Family Voice and Choice
Child, youth, and family perspectives are intentionally elicited and prioritized during all phases of the Wraparound process. Planning is grounded in family members’ perspectives, and the team strives to provide options and choices such that the plan reflects family values and preferences. 

Family-Centered Practice
A way of working with families, both formally and informally across service systems to enhance their capacity to care for and protect their children. The practice focuses on children's safety and needs within the context of their communities and builds on families' strengths to achieve optimal outcomes. Families are defined broadly to include birth, blended, kinship, foster, and adoptive families. 

Flexible Funds
Money available to each child and family team to meet needs identified in the child and family plan. Funds can be used for nontraditional purposes. Flexible funds are supported by written policies that address how funds are accessed, tracked, and managed, and include a process for accessing funds quickly for emergencies. 
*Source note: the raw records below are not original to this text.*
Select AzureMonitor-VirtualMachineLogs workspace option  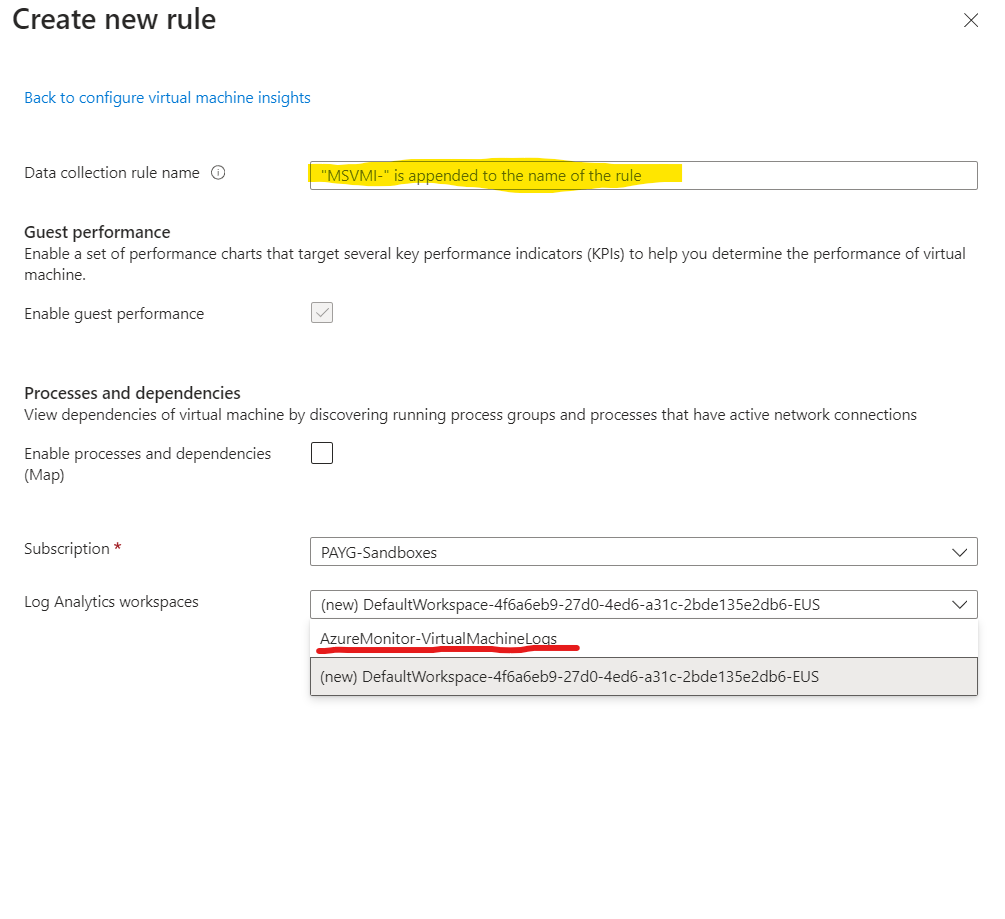pyautogui.click(x=438, y=639)
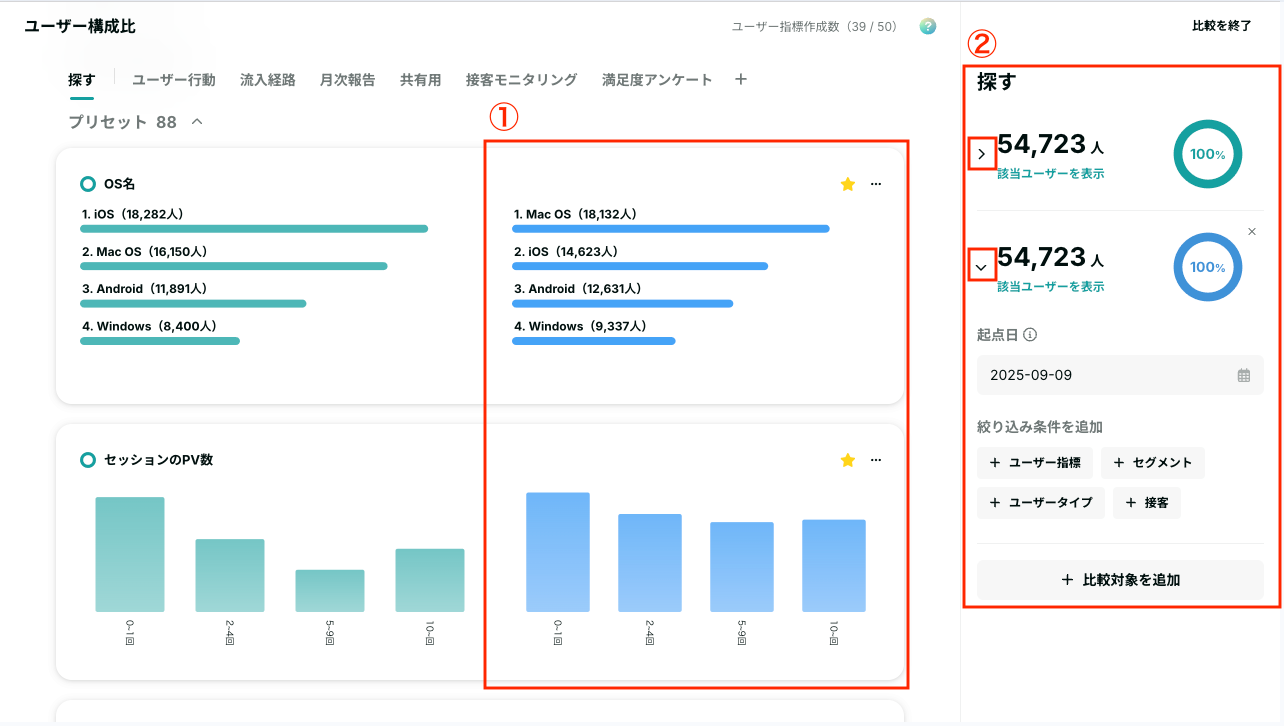Collapse the プリセット 88 section
Viewport: 1284px width, 726px height.
point(197,122)
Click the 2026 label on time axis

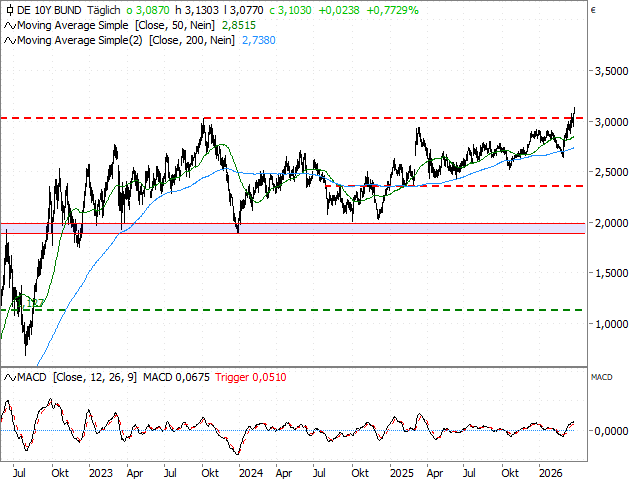pyautogui.click(x=551, y=470)
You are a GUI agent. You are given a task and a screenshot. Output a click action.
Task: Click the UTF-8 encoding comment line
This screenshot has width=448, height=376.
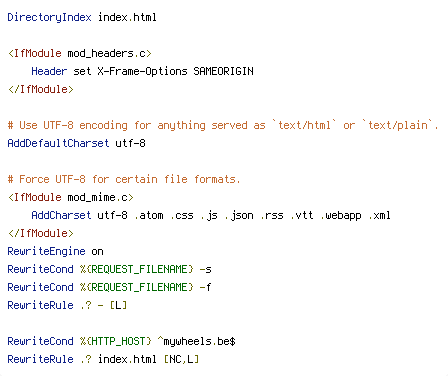223,125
High-Quality Teaming Process
The collaborative process that the team uses to coordinate and communicate their work where all teammembers take ownership and experience optimism, commitment, and energization towards achieving the team mission and meeting the child or youth and family’s needs. 

Life Domains
Aspects or areas of a person’s life that may be addressed in the child and family plan. Life domains include safety, family, a place to live, school, work, emotional well-being, culture, spiritual beliefs, social/fun, legal, medical health, mental health, developmental health, finances, relationships, and independent living skills. 

Natural Supports
Individuals and resources who are not connected with formal systems and are accessible to a child, youth, and family through normal means, i.e., friends, neighbors, relatives, community groups, and others. The child and family team actively seeks out and encourages the use of natural supports in the Wraparound process and draws from family members’ own networks of interpersonal and community relationships. 

Team Meeting
All team meetings with the youth and family, including Wraparound team meetings and CFT meetings.

Transition
The process of moving from formal services and supports to informal supports. 

Wraparound Program
The implementation effort or initiative within each county. This term does not distinguish between county-based provision of services and county-contracted community-based organization (CBO) or providers provision of services. Rather it refers to both models of implementation as a whole with shared accountability amongst county and county-contracted providers when CBOs are utilized. 

Wraparound Team
A group of people including the child or youth, the family, the Wraparound staff, and the formal, informal, and natural supports that support the child or youth and family and participate in the implementation of the Wraparound plan of care. 

Wraparound Team Meeting
A meeting between Wraparound staff, the child/youth and family, and their natural and formal supports (including some or all members of the CFT) where planning occurs, decisions are made, and celebrations are held. These meetings occur as often as needed, typically weekly or every two weeks, with more or longer meetings during the Engagement and Plan Development phases and less or shorter meetings during the Transition phase.